- Theatrical release poster
- Directed by: Mehboob Khan
- Written by: Agha Jani Kashmiri
- Produced by: Mehboob Khan
- Starring: Ashok Kumar Veena
- Cinematography: Faredoon Irani
- Music by: Rafiq Ghaznavi Anjum Pilibhiti (lyrics)
- Production company: Mehboob Productions
- Release date: 30 July 1943;
- Country: India
- Language: Hindi/Urdu

= Najma (1943 film) =

Indian film from 1943

Najma

Najma (Hindi: नजमा) is a 1943 Indian film directed by Mehboob Khan and starring Ashok Kumar and Veena. The film's music is by Rafiq Ghaznavi and lyrics by Anjum Pilibhiti.
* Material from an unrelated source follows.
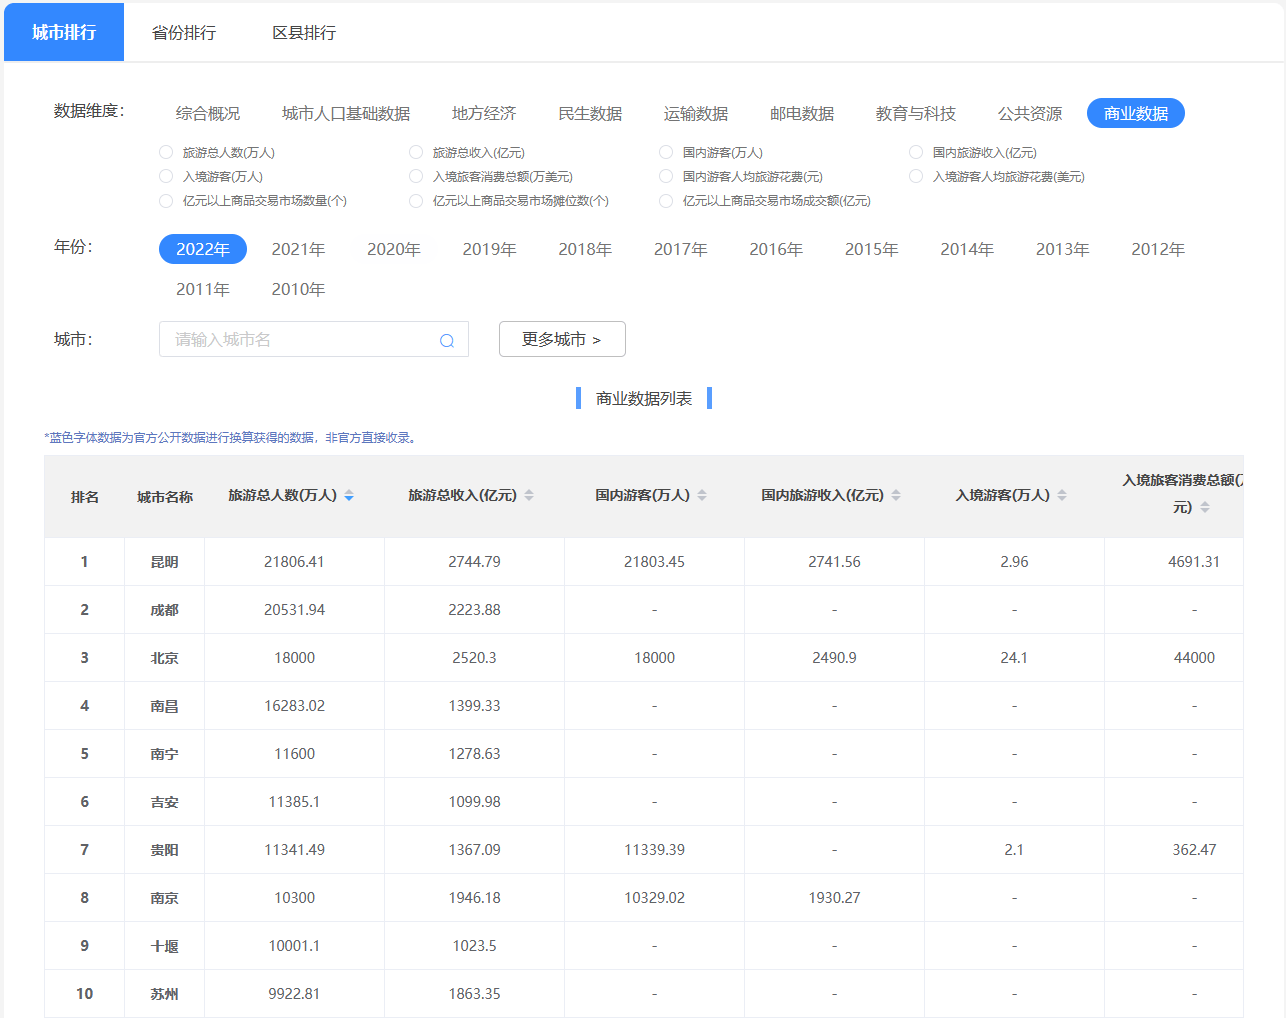This screenshot has height=1018, width=1286.
Task: Sort by 旅游总收入(亿元) column arrows
Action: click(529, 496)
Najma was the first film under Mehboob Khan's Mehboob Productions banner. Mehboob Khan paid Ashok Kumar Rs. 1 lakh for his role in the film, a record at the time. Due to its financial success upon release, the film became a blueprint for Muslim socials that followed.

==Plot==
Lucknow medical student Yusuf has fallen in love with Najma, the daughter of his wealthy neighbor, after seeing her only once. Encouraged by his friend Bedil, he decides to pursue her. Najma thinks he is too forward and tries to punish him by putting salt in his food at her family's Eid celebration, but accidentally serves it to his father Dr. Khan instead. Najma then falls in love with Yusuf, who has now become a doctor. Najam meets him secretly in the garden. Their romance is interrupted when Dr. Khan announces that he has betrothed his son to his cousin Raziya. Although Yusuf initially refuses to marry Raziya because she is an uneducated village girl and he loves Najma, Najma convinces him to marry Raziya to preserve his family's honor. Heartbroken, they both marry other people; Yusuf marries Raziya and Najma weds the wealthy Nawab Mukarram. Indian Muslim culture at that time demanded that a Nawab's daughter marry into another Nawab's family. Najma and Yusuf had kept it a secret love and never made it public, due to social class differences, that in fact they were secretly in love with each other. Raziya finds out about Yusuf's hidden love and becomes very jealous. Meanwhile, Yusuf sinks into depression and Najma becomes ill with worry over him. Mukarram overhears Raziya jealously berating Najma over her love for Yusuf and resolves to kill him. But Mukarram has a serious accident and Doctor Yusuf is the only one who can save his life. Yusuf saves Mukarram's life and assures him and Raziya that he does not wish to take Najma away. Giving up each other forever, Yusuf and Najma part.

==Cast==
- Ashok Kumar as Yusuf Khan
- Sitara Devi as Raziya
- Veena as Najma
- Kumar as Mukarram
- Yakub as Bedil
- Majid as Nawab Rafatjah
- Shantari as Tilat
- Rajkumari Shukla as Mukarram's Mother
- Murad as Dr. Khan, Yusuf's father
- Laddan as Mir Banney
- Wasker	as Nawab Nabbanc
- Bibibai as Najma's Mother
- Maheshar as Ahmed Hussain

==Themes==
Najma emphasises the importance of education and the necessity for modern development within the Muslim community, but also portrays the value of family honor and upholding traditions like arranged marriage. The film's upper class Lahknawi protagonists live in an economically privileged world and follow the traditional tehzeeb etiquette of Lucknow. The film mainly deals with family relationships and the effects of tehzeeb on them. Many of these elements became the prototype for later Muslim social films which usually focused on male-female relationships in upper-class Muslim communities.